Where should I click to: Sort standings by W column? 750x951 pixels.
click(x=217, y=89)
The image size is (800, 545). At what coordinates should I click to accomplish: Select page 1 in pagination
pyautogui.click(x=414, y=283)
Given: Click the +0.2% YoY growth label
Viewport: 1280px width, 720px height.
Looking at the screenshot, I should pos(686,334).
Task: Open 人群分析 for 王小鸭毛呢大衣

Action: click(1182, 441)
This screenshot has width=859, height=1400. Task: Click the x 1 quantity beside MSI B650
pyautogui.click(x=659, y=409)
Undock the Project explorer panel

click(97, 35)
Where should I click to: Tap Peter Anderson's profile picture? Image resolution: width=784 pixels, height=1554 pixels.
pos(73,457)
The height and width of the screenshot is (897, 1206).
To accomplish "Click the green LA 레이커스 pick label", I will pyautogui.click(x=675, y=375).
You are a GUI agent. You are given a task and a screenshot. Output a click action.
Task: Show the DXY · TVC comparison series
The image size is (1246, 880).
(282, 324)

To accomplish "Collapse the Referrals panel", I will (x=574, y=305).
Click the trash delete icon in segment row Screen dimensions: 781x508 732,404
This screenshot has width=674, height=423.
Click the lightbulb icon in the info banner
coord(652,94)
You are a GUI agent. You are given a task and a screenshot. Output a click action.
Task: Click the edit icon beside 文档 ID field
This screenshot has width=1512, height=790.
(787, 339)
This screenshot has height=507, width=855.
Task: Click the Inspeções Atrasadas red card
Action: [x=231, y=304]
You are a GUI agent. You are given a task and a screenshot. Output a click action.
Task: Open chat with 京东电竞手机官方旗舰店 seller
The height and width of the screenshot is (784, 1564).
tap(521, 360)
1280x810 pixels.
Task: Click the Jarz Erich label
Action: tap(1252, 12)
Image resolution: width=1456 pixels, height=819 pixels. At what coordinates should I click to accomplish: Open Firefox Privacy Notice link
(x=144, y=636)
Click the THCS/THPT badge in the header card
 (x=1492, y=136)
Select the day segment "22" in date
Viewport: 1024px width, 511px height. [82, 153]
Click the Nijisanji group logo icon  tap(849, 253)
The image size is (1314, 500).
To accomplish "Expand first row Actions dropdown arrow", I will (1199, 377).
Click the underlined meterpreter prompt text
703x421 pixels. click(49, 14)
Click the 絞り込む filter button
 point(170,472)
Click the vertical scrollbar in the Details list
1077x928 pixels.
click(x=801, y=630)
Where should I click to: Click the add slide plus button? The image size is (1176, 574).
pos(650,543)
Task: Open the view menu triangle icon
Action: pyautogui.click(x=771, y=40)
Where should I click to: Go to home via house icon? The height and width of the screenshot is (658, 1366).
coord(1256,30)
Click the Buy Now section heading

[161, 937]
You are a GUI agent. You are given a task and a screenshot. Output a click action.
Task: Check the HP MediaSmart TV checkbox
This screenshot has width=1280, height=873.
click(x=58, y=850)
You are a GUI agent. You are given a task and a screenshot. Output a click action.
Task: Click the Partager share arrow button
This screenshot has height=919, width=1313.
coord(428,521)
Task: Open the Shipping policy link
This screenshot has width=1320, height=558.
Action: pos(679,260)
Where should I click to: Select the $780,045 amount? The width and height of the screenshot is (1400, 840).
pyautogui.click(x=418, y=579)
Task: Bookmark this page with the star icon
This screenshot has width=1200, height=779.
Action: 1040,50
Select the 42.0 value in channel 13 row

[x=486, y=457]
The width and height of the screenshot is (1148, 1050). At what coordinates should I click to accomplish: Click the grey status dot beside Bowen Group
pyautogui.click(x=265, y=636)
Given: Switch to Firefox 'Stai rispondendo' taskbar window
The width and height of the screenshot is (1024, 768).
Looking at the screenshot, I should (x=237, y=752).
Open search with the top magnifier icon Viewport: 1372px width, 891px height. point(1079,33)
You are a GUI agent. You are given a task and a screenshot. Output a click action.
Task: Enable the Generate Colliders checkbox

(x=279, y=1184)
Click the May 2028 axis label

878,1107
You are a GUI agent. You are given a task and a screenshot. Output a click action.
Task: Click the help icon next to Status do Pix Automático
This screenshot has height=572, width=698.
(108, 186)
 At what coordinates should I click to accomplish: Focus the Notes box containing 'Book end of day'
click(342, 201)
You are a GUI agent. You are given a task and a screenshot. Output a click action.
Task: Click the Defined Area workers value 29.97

▬▬▬▬▬▬▬▬▬▬

## Exercise
Start with the first line of the data and print every line exactly. The line containing "Given: Click the +0.2% YoY growth label" is the last one to include.

## The answer
Where should I click to: Sort standings by W column? 750x951 pixels.
click(x=217, y=89)
The image size is (800, 545). At what coordinates should I click to accomplish: Select page 1 in pagination
pyautogui.click(x=414, y=283)
Given: Click the +0.2% YoY growth label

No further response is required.